About 7 years ago I was fired. My sales manager at the time called me into his office where I met him and an HR rep who flew in from Vancouver, and I was told it would be an “uncomfortable conversation”. I received a healthy severance — I assume it was so I wouldn’t sue for wrongful dismissal.

I was angry as hell, and that moment I decided I would never work for anyone again. So, my entrepreneurship journey began.

My business started as a marketing agency, morphed into a web design shop, then a social media agency, and then a digital marketing consultancy.

I now call myself an artist, podcaster, teacher, photographer, maker, husband, professional speaker, motorcycle rider and digital marketer.

I only work with organizations who share the same values, and feel truly blessed and grateful for the opportunities, hardships and luck I’ve had so far.

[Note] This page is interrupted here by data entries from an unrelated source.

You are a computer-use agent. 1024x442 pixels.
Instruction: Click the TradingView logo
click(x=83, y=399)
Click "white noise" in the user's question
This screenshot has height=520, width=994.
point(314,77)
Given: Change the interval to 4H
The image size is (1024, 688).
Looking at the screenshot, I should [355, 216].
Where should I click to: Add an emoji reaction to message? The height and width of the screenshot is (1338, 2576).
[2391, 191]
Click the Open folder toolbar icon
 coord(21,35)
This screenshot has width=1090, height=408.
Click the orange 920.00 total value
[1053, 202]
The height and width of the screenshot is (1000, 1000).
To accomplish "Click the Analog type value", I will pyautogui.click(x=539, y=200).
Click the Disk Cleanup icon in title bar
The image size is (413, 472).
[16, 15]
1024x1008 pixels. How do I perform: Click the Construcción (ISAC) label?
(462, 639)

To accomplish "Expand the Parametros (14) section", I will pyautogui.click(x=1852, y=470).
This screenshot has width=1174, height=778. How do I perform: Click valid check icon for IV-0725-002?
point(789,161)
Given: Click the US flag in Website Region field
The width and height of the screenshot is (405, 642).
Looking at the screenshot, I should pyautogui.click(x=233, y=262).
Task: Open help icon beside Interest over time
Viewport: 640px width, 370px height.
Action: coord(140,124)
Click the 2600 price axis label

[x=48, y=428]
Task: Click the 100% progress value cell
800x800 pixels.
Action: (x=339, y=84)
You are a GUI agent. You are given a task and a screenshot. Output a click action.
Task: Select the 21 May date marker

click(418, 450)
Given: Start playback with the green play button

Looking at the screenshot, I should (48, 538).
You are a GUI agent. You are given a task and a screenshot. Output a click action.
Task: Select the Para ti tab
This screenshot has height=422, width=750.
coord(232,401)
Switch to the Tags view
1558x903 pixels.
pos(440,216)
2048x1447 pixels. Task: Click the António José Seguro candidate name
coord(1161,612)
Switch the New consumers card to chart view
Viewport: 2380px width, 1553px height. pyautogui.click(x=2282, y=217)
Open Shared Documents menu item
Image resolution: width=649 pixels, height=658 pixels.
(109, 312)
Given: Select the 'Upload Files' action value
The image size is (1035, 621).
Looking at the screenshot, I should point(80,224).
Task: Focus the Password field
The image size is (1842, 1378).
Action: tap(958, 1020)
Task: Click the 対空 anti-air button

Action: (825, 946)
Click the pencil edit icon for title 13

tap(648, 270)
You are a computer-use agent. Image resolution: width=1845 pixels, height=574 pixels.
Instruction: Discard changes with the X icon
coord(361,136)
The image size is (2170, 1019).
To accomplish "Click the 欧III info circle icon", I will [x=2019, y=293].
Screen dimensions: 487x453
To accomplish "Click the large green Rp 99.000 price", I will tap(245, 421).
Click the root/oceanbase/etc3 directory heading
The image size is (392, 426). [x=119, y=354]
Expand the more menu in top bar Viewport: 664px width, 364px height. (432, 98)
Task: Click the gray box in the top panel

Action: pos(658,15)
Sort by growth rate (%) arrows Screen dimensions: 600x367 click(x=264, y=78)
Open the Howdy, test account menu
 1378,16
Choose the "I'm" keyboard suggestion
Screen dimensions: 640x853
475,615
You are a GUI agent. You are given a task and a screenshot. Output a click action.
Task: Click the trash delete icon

Being an entrepreneur allowed me to:

Take care of my mom — in 2012, I took 6 months off to take care of my mom who was battling lung cancer. I would not trade this time for anything in the world.

Be there for our first baby — in February 2015, we are expecting our first baby, and I’m able to organize my entire schedule around our family.

Work on some amazing projects — I worked with non-profits who help victims of sexual trafficking, with health and tech startups, and several universities.

Almost go broke — Around Christmas 2010-ish, I had two clients who strung me along and would not pay. I had less money in my account than the mortgage payment due at the end of December.

Meet and interview amazing people — In 2013 I launched 26K, a podcast where I interview entrepreneurs, artists and thought leaders like Pam Slim, Gavin Aung Than, CC Chapman and Todd Henry, on the topics of legacy, meaningful work and building an extraordinary life.

Be there for my dad — Couple of years ago, we found out my dad had prostate cancer. He’s currently on hormone therapy and doing pretty well. I’m able to see him almost every weekend and spend quality time just sitting together or going for walks.

Create art — I have the time, space and mental capacity for creative expression. For me that’s painting and building stuff. I gave away about 20 paintings and sold a few as well.

Fail at helping a client — I built what I felt was an excellent strategy, but it produced ZERO results. The client expected me to do all the work, while following only a couple of my recommendations. I gave them half their money back and almost missed another mortgage payment.

Help people change careers and build a better life — I teach at a couple of universities, and several of my students started their own companies after taking my classes, and many of them left jobs they hated for new, more rewarding positions in marketing.

Crash and burn a few business ideas — I started 3 or 4 other business ideas, which went nowhere! I lost money, time and clients because of bad timing and because I didn’t follow through. One of them was called QuicknDirty.ca haha… terrible.

Take month long vacations several times per year — Last year we went to Croatia for a month to get married. We’ve done a few week-long road trips, spent two weeks in the Okanagan and another two weeks on the Big Island.

Build a business around my life — I don’t care about profits or a fat account balance, the only currency that matters is TIME, and how you spend it. I decide how I’ll spend my time, and now have the opportunity to paint, ride, write poetry, spend time outdoors and be with my family, rather than “do” 8 hours a day.

Some years ago, I took a leap of faith. I’m incredibly grateful for the opportunities, luck and hardships I’ve experienced. Maybe it’s vain, but I feel that I have the opportunity and responsibility to contribute something positive to society.

If you are thinking about starting your own journey, I offer you this old irish blessing I heard once:

May the road rise up to meet you.
May the wind be always at your back.
May the sun shine warm upon your face;
the rains fall soft upon your fields and until we meet again,
may God hold you in the palm of His hand.